Quote the material below word for word, without the pictures.
----
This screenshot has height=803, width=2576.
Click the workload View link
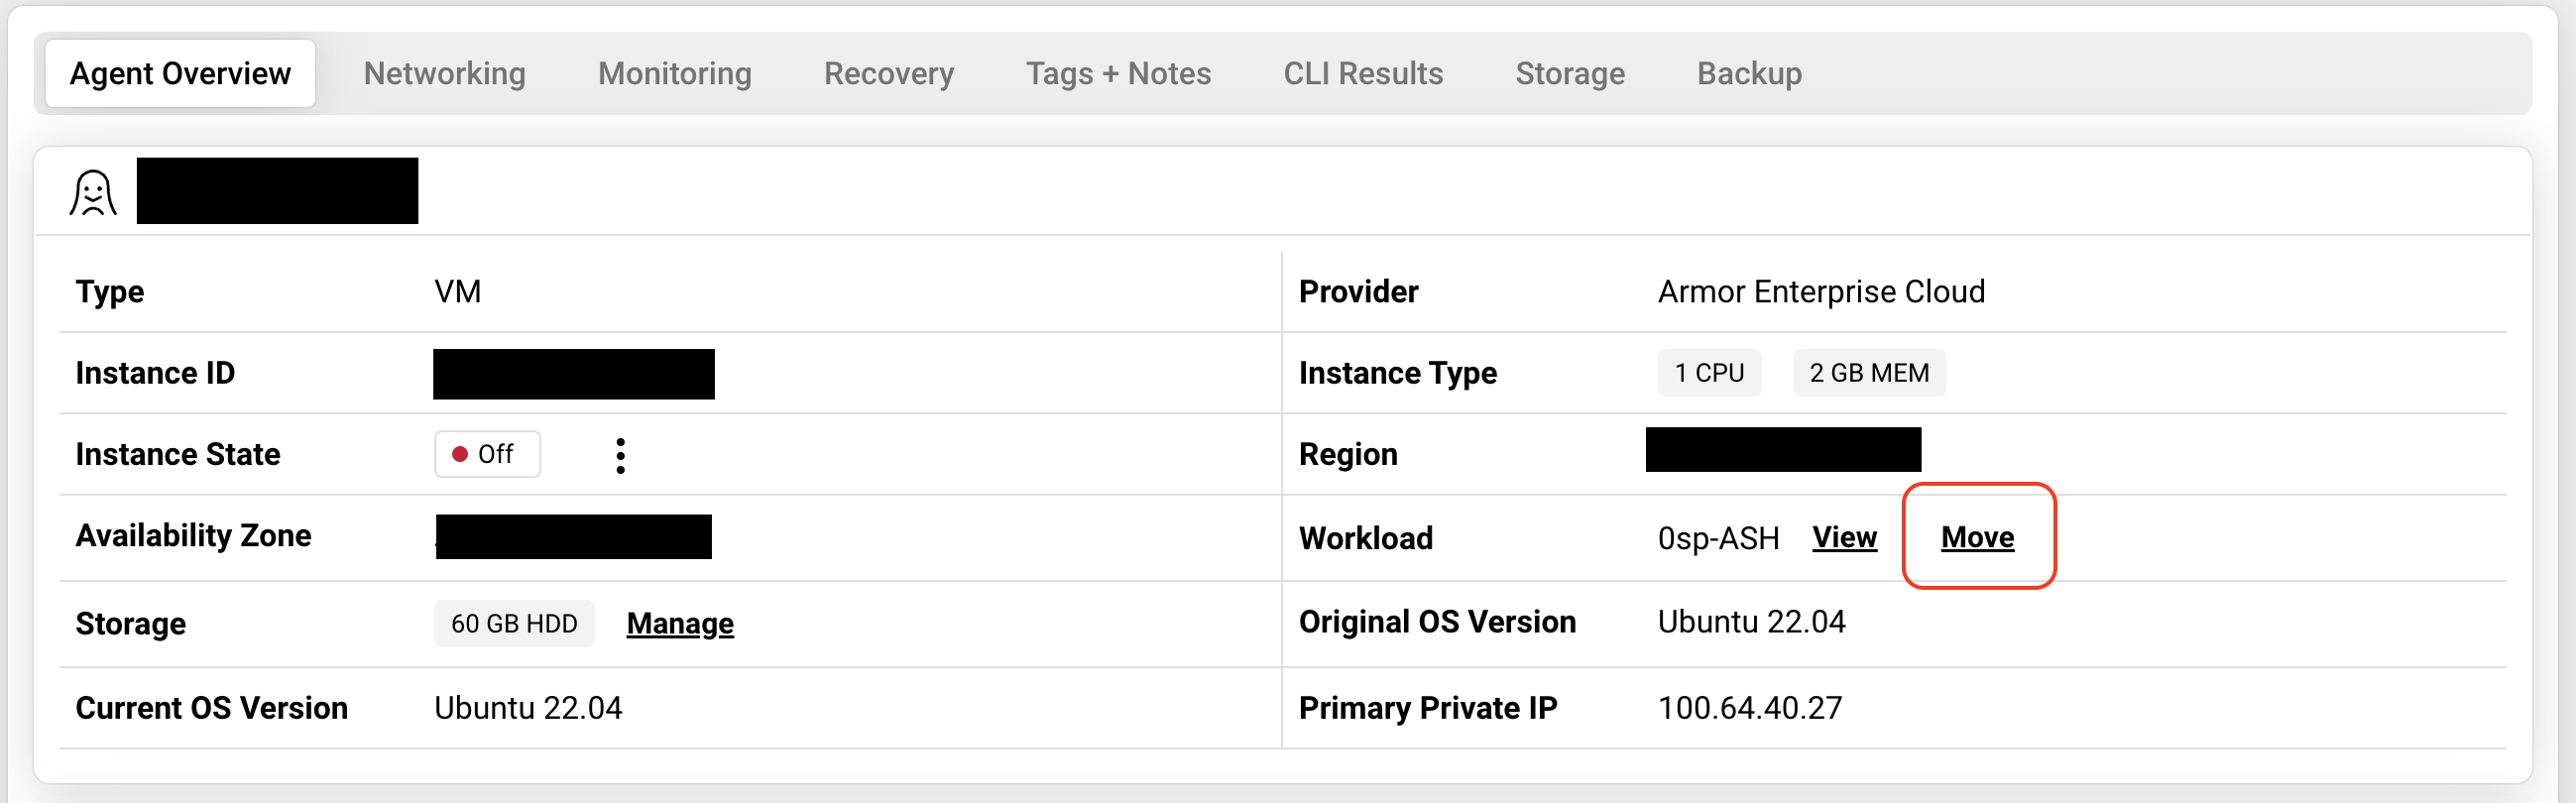tap(1843, 537)
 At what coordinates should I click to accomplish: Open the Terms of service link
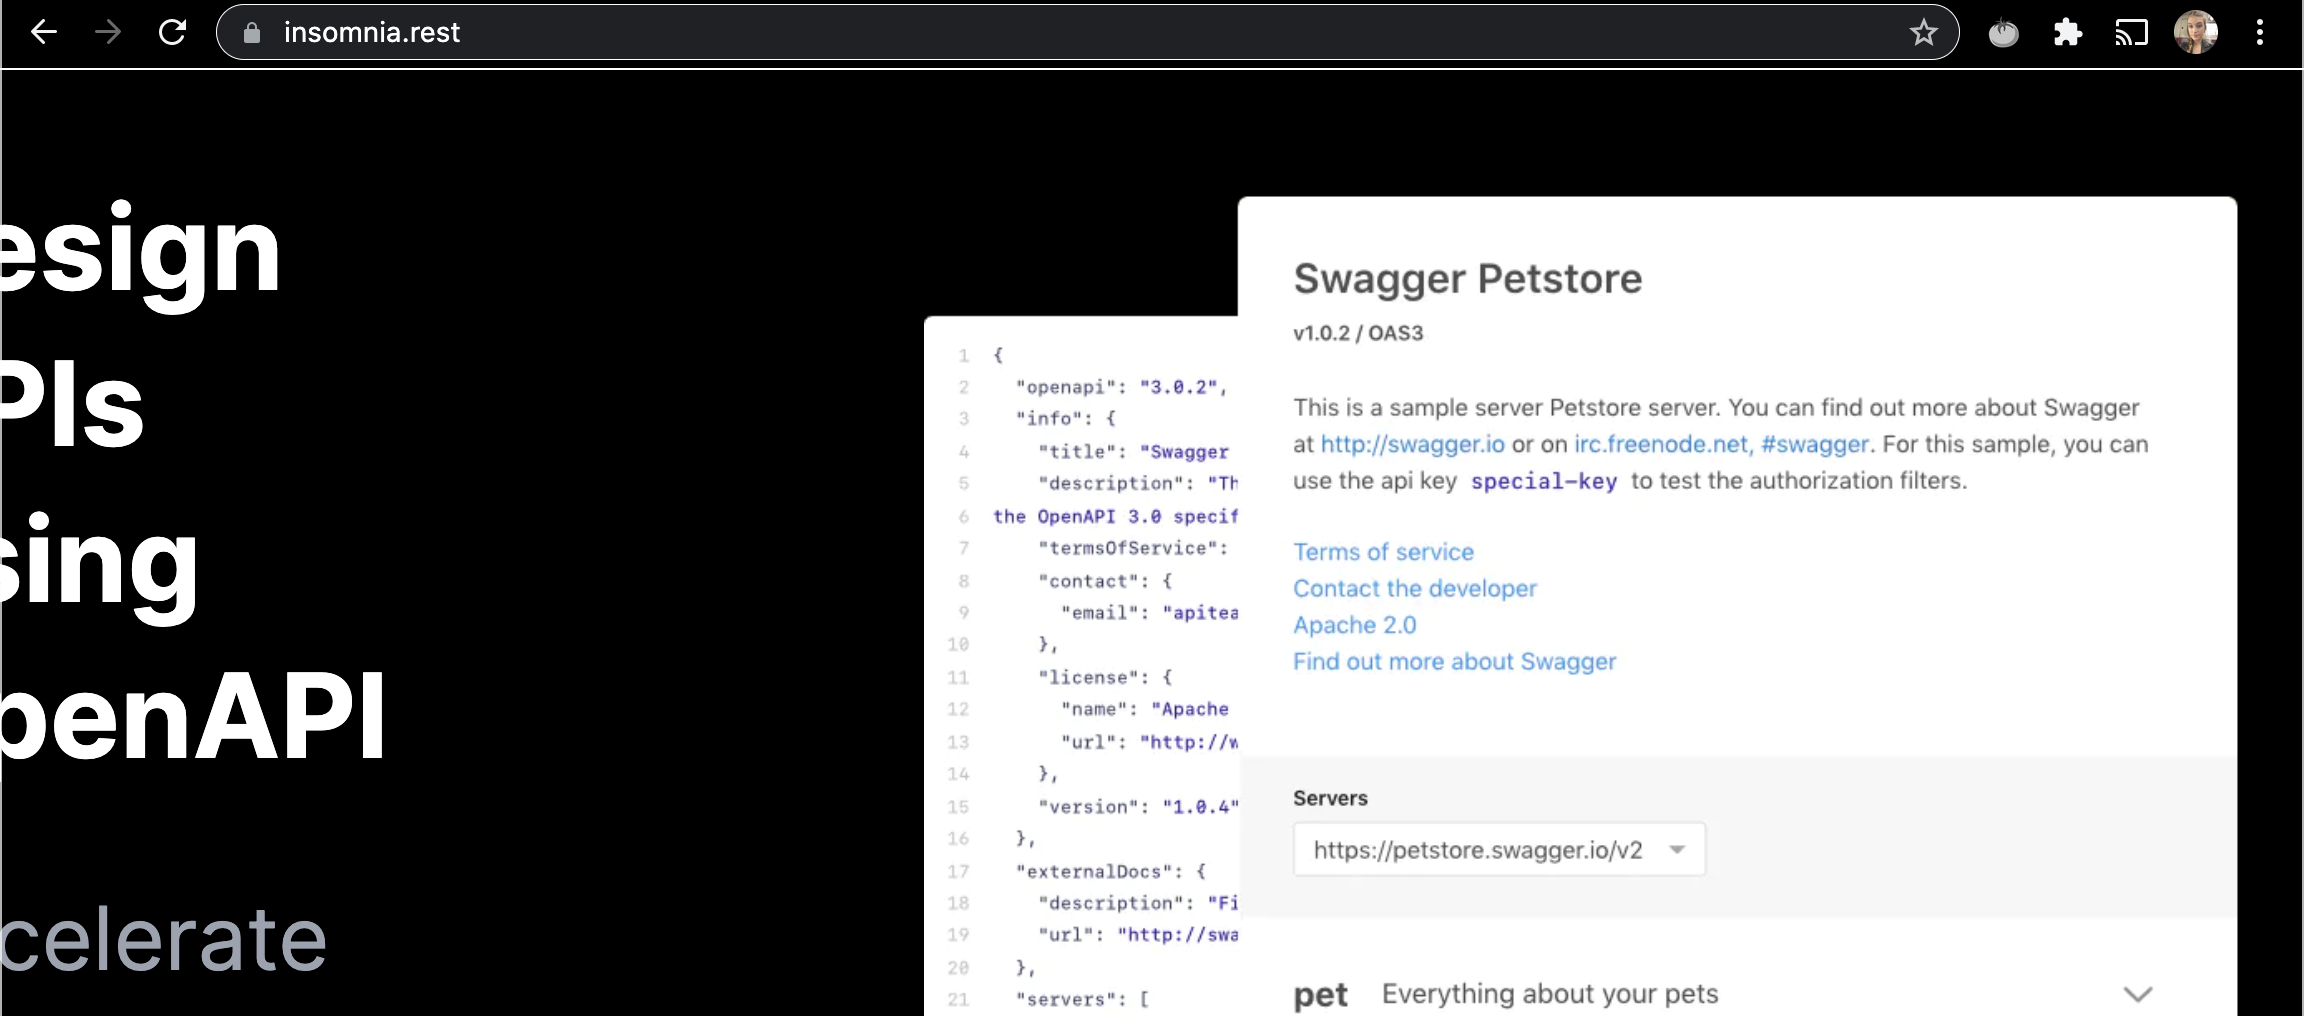coord(1383,552)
----
__Exercise result__:
This screenshot has height=803, width=2576.
Click the workload View link
tap(1843, 537)
 At what coordinates should I click to accomplish: Open the Terms of service link
coord(1383,552)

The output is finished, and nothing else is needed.